How Should We Live

People really haven’t changed much. Their attitudes and behaviors are much the same as they were thousands of years ago. At his core, man wants to direct his own steps. He chafes at the idea of someone telling him what to do. Joshua summed it up well in Joshua 17:6, “in those days there was no king in Israel. Everyone did what was right in his own eyes.” This leader of God’s people could have written those words about our society today.

However, it is ironic that despite his animosity toward God, man still likes to veil himself in a shroud of religion. Like his behavior, this is nothing new. The Lord spoke to the kingdom of Israel through the prophet Amos. He wrote, “I hate, I despise your feasts, and I take no delight in your solemn assemblies.” They feasted before the Lord and they came together in holy assemblies before him, but he despised their lives” (Amos 5:21).

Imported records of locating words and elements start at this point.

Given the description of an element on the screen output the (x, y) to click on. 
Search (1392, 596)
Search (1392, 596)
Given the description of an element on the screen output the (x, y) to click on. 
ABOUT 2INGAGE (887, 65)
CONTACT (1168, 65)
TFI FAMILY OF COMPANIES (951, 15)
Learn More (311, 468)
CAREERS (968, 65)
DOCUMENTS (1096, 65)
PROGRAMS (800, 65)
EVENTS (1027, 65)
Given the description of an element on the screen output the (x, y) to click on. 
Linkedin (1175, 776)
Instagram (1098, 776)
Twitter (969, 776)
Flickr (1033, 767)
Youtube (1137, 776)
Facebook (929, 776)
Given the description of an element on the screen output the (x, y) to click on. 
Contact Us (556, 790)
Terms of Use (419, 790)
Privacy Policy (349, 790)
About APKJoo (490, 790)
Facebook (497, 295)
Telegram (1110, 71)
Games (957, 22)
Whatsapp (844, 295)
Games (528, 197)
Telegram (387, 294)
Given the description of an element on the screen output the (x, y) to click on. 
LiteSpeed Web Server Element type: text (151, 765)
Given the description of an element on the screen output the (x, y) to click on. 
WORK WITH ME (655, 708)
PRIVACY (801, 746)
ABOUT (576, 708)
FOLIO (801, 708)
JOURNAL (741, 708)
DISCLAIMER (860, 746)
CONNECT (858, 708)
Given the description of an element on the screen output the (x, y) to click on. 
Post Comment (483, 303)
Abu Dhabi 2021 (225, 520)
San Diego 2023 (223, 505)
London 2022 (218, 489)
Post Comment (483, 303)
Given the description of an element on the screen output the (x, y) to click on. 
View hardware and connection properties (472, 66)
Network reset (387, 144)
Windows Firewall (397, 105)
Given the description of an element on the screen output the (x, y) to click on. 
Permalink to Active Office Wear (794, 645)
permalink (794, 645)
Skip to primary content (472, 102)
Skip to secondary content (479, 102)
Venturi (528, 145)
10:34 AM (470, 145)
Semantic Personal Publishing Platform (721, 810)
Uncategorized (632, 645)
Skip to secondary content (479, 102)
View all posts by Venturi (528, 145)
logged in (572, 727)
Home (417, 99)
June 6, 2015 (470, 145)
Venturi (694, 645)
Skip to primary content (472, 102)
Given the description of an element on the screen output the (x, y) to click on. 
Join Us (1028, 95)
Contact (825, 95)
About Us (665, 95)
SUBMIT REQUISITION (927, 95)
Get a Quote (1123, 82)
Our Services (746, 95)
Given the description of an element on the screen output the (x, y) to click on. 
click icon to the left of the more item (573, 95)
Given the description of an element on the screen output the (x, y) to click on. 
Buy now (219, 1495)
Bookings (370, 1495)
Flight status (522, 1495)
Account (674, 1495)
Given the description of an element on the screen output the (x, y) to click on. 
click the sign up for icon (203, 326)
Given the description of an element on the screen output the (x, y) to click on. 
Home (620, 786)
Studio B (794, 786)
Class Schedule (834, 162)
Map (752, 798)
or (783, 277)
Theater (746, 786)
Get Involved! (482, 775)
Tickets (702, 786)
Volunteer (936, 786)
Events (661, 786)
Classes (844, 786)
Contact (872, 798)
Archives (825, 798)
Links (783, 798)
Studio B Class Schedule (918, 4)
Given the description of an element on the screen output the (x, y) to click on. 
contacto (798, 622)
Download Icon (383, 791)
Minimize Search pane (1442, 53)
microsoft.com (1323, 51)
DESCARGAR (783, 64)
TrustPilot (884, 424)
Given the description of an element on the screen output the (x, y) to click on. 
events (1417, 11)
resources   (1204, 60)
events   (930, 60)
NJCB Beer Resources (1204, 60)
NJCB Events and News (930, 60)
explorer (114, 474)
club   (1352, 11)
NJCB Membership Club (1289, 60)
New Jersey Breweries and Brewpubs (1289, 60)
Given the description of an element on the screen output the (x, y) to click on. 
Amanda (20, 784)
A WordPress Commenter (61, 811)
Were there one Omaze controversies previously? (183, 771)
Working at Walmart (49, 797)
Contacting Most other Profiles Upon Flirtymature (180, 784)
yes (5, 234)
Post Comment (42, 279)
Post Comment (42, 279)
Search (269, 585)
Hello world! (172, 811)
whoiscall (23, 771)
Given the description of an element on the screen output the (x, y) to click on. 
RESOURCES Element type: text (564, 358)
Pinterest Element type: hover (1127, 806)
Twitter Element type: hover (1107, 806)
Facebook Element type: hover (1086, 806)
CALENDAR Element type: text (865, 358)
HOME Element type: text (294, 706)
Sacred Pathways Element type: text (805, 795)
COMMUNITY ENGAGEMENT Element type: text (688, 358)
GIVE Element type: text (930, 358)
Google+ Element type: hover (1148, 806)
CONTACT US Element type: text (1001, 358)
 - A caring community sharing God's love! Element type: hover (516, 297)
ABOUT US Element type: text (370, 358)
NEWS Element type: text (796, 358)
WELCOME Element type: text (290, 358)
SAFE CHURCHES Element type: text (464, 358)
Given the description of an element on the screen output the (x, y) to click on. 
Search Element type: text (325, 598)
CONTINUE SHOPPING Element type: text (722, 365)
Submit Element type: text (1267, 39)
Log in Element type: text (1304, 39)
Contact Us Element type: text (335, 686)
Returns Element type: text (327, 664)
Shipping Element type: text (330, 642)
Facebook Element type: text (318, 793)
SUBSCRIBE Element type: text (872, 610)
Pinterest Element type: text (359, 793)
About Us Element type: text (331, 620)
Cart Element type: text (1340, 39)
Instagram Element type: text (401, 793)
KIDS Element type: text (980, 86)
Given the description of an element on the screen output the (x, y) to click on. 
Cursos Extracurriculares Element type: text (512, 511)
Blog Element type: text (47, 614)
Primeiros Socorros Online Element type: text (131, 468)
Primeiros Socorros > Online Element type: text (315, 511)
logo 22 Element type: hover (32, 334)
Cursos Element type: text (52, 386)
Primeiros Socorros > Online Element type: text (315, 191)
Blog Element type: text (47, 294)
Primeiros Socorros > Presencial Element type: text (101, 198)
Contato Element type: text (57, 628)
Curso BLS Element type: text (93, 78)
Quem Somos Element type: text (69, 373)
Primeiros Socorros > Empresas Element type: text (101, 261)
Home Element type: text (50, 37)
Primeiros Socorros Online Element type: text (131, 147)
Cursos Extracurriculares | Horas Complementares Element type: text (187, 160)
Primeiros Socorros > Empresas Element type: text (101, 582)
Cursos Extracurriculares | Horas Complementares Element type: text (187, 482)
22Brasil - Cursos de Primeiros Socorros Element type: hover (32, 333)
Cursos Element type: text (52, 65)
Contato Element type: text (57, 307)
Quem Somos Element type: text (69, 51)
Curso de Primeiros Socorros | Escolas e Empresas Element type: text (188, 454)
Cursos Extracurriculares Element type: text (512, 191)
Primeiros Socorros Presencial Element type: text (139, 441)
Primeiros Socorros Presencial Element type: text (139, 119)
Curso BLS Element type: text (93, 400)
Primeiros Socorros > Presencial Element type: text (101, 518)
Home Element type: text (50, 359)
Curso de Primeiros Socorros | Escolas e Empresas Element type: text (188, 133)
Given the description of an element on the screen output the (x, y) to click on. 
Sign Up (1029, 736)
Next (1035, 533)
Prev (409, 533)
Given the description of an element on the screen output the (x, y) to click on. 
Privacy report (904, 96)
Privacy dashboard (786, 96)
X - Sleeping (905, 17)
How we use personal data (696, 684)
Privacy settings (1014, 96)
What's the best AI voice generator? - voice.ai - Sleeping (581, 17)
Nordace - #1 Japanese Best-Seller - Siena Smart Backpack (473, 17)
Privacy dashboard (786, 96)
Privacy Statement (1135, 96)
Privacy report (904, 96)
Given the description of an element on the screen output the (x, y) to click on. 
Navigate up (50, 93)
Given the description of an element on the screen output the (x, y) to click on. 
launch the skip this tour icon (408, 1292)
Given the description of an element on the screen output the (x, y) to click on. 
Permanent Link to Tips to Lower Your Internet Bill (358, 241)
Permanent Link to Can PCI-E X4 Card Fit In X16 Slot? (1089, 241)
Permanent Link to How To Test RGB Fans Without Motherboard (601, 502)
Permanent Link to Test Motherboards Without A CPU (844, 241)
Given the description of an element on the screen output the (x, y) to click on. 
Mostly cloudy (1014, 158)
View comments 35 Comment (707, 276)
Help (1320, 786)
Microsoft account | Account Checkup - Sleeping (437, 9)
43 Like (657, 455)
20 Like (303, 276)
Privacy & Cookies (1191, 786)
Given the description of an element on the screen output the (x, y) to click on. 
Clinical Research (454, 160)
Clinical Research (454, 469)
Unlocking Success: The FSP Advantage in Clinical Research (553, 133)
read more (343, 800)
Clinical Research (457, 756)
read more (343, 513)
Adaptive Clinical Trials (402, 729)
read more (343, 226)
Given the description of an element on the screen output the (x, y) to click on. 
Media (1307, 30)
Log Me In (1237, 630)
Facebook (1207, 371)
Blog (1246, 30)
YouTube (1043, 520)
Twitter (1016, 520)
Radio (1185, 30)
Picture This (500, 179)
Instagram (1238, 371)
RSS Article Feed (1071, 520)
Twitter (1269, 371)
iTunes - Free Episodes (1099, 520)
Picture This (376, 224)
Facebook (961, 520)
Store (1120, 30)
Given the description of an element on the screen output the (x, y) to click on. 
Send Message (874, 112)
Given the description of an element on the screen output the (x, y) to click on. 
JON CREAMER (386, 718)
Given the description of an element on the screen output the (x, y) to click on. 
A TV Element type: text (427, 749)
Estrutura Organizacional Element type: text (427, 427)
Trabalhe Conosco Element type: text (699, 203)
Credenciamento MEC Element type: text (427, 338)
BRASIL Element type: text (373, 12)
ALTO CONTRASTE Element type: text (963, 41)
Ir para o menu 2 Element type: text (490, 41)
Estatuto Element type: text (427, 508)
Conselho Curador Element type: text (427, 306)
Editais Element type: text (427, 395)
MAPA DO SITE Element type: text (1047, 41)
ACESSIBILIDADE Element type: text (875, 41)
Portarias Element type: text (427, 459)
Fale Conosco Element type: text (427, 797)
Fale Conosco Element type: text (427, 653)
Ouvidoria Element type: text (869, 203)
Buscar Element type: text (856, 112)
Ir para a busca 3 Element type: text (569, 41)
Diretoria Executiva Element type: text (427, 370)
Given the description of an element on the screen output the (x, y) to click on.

God instructed Jeremiah to write a letter of rebuke to the nation of Judah. They heard the letter read on a day of fasting to the Lord (Jeremiah 36:9 — 10). The Lord rebuked their wickedness at the moment of their fast.

Today is a little different. In 1968, the group Blood, Sweat, and Tears recorded a single entitled “And when I die.” It rose to the number two position on the Billboard charts and is the de facto anthem for our world today. Its lyrics contain the line, “I swear there ain’t no heaven and I pray there ain’t no hell.” Is this not how people live today?

A passing observation of most people’s lives reveals that they live without any interest in the divine. As in ancient days, man wants no one telling him what to do. Yet, he will almost certainly have a religious funeral service when that man dies. Before his body is dropped into the ground he tries to curry favor with God. Such an attitude causes one to ponder the case of the rich man in Luke 16. This man lived his life surrounded by the blessings of wealth. Nearby, and certainly within sight of the rich man, was Lazarus. Both died. But their outcomes were vastly different.

One can be sure that the rich man had a grand funeral. There were large crowds, numerous mourners who were well paid, and many speeches from those who fawned over the rich man. But the Bible says that when the rich man opened his eyes on the other side of life, he was in “torments” (Luke 16:23). For all intents and purposes, heaven does not exist for the rich man, for he will never see it. Furthermore, he cannot pray hard enough to eliminate the reality of hell.

We feel relief when a firefighter appears to direct us out of a burning building. No sane person would argue with him. No one would stand before the firefighter to leave him alone. Of course not, it would be foolish. But the creator of all that is, ever was, and ever will be, tells us how to avoid the wrath that is to come. How foolish to tell him not to direct us. The Lord knows what awaits the unrighteous, and he has done all that is possible to lead us away from destruction.

Dr. Thomas B. Warren once commented that this life is a “veil of soul making.” Him that is, this is the time when we prepare our lives for eternity. What a shame to waste the time we have been given. Let us not live like the world, let us live for eternity.